The present investigation addressed “which, when, and how” questions about the relationship between number sense and mathematics. Although our study looked at the development of mathematics between the age of 7 and 16 years, estimation was measured only at age 16. This type of data has allowed only correlational analyses, limiting the understanding of directionality of effects. Also, the variability of the sample size and composition, together with the diverse measures of cognitive abilities and mathematics used, may have contributed to some of the uneven association of the dot task and mathematics. The results suggest that different measures of number sense at age 16 are partially independent constructs and are differentially related to mathematics. This supports the theory that symbolic and nonsymbolic estimation follow partially different developmental paths (Lyons, Ansari, & Beilock, 2012). More longitudinal research is needed to explore the directionality of the associations between different aspects of number sense and mathematical ability. As with other constructs related to mathematics, it is likely that the influences between estimation and mathematics are reciprocal (Carey, Hill, Devine, & Szücs, 2016).

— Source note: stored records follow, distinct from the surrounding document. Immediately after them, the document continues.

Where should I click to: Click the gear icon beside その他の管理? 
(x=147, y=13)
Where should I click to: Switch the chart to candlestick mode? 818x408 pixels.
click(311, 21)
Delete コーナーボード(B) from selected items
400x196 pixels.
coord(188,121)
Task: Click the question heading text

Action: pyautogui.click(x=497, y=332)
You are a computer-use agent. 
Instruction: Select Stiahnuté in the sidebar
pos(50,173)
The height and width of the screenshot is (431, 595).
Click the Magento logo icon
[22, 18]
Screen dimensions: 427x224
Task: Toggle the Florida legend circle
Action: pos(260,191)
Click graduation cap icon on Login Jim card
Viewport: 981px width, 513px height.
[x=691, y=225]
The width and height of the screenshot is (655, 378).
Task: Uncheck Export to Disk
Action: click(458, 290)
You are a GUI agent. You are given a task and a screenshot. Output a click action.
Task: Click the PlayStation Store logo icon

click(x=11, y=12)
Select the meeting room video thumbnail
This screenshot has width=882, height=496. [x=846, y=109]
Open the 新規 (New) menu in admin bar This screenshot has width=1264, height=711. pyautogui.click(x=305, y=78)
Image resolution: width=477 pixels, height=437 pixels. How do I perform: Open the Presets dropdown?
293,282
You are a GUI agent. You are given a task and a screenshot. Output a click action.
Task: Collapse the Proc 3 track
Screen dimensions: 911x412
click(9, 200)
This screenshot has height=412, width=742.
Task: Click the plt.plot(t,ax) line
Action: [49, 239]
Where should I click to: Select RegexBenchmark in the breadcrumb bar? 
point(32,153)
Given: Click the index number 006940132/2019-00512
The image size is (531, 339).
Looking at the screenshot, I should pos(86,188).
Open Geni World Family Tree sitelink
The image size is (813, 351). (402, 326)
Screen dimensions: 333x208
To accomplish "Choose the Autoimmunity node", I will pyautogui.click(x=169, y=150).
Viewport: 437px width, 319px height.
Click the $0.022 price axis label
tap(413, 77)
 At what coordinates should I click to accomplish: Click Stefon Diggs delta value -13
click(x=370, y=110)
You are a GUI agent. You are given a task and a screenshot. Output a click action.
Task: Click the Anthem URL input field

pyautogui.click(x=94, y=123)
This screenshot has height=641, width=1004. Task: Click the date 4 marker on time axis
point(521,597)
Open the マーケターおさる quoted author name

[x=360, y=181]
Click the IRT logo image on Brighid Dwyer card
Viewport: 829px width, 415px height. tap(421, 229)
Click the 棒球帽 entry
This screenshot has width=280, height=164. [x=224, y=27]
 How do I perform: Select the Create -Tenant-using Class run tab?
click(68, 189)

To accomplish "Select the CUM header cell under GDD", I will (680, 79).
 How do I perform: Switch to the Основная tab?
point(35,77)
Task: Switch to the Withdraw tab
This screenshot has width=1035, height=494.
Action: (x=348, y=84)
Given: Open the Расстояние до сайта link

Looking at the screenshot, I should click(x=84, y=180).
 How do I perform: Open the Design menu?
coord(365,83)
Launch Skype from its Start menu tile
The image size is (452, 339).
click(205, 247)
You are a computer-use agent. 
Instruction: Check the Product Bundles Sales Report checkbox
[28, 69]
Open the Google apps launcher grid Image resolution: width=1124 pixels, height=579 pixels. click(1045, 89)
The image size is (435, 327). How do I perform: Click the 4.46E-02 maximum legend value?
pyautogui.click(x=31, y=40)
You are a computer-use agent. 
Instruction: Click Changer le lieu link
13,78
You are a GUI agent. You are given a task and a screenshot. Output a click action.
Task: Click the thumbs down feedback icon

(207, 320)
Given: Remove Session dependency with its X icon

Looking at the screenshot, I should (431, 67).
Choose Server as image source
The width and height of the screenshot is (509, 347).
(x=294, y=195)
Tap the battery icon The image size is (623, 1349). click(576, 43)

Most covariance between mathematics and estimation was shared with other cognitive skills. Such results are consistent with previous research whereby a symbolic and a nonsymbolic task, although distinct from each other, contributed uniquely to mathematics achievement and the strength of their association with mathematics depended on the type of mathematical task (Mazzocco et al., 2011a). Importantly, much of the variance in participants’ estimation performance at age 16 remained unexplained, suggesting that estimation is a complex construct. At age 16, when estimation skills are relatively mature (Halberda et al., 2012), only 18% and 10% of the variance in number line and dot estimation respectively was explained by all other variables examined at this age. More research is needed to identify sources of the wide variability in estimation (Halberda et al., 2012).

Taken together, the results from this study indicate that relationship between number sense and mathematics depends on which specific aspects are considered and at which age.